TRAVAIL DEMANDÉ — Renomme « icon » en « button » dans les lignes des items qui vont de celle contenant « Click the AdChoices info icon on sample ad » jusqu'à la fin des items, et recopie ces seules lignes sans autre modification. Laisse les images de côté dans ta réponse.

++++ JEU DE DONNÉES

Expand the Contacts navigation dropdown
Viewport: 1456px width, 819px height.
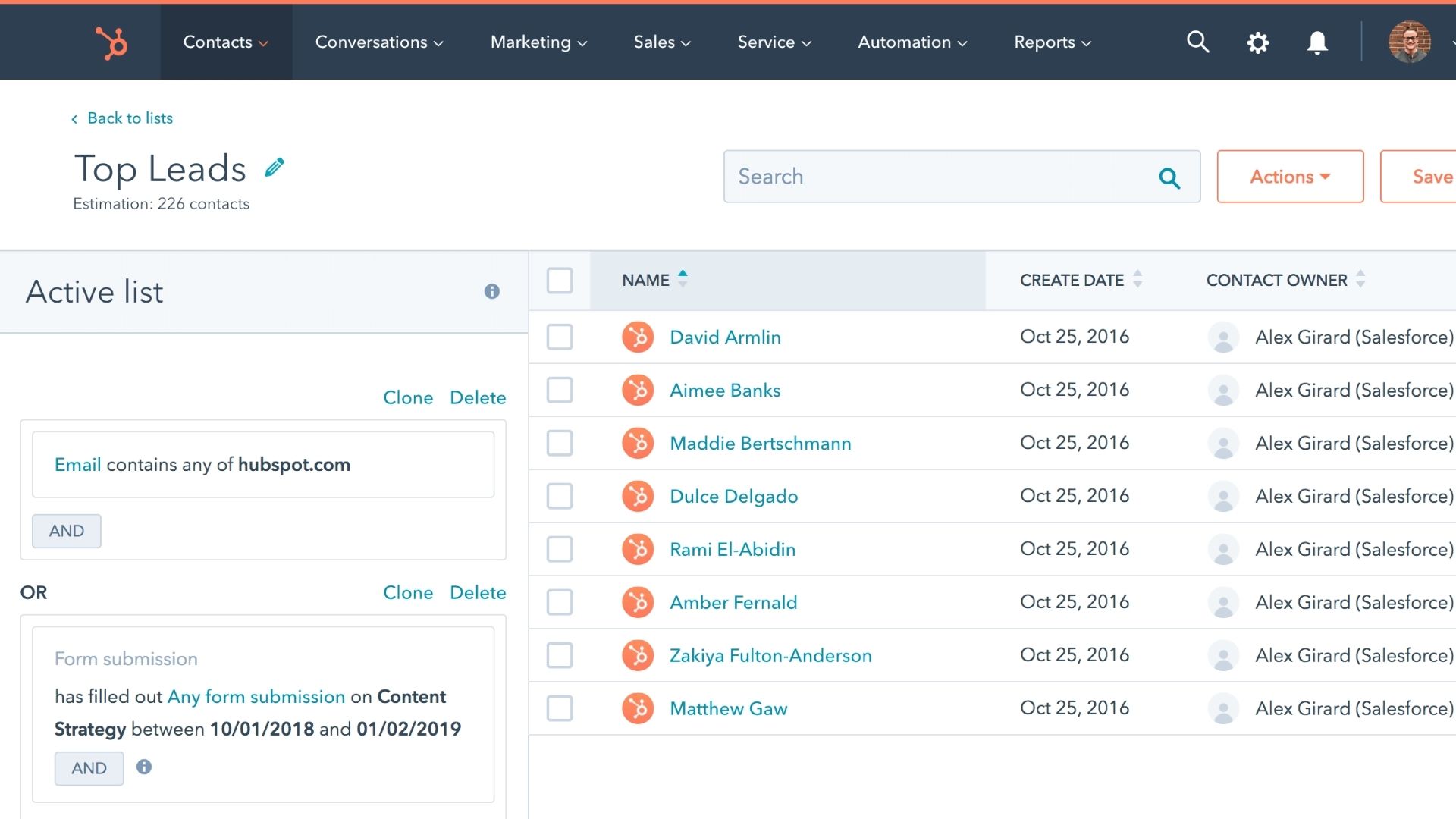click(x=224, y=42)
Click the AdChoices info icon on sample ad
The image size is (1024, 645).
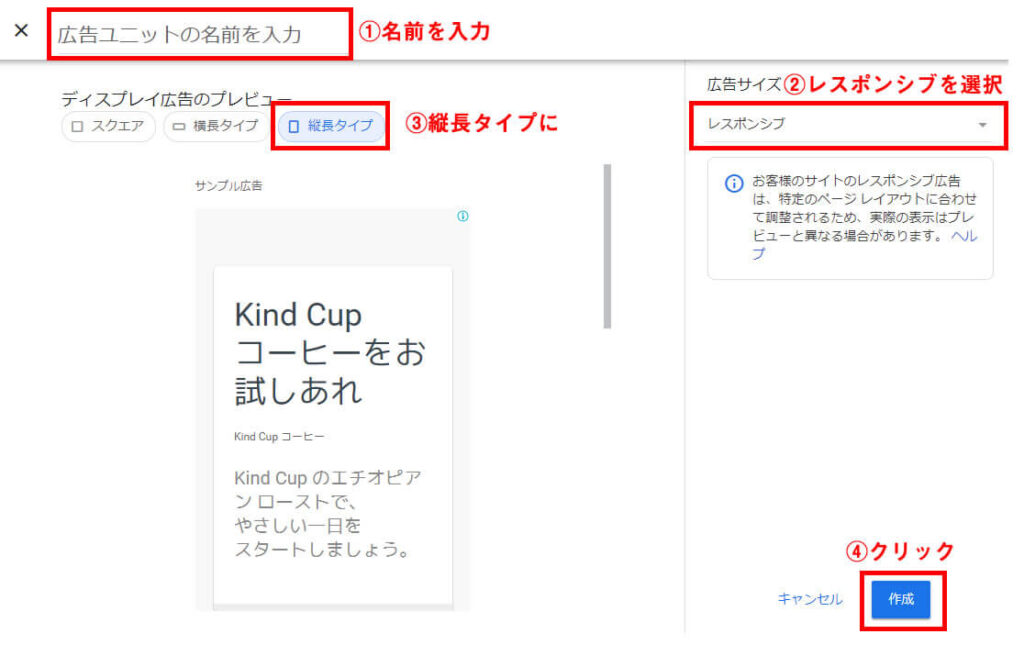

++++++++

RÉPONSE ATTENDUE —
Click the AdChoices info button on sample ad
The image size is (1024, 645).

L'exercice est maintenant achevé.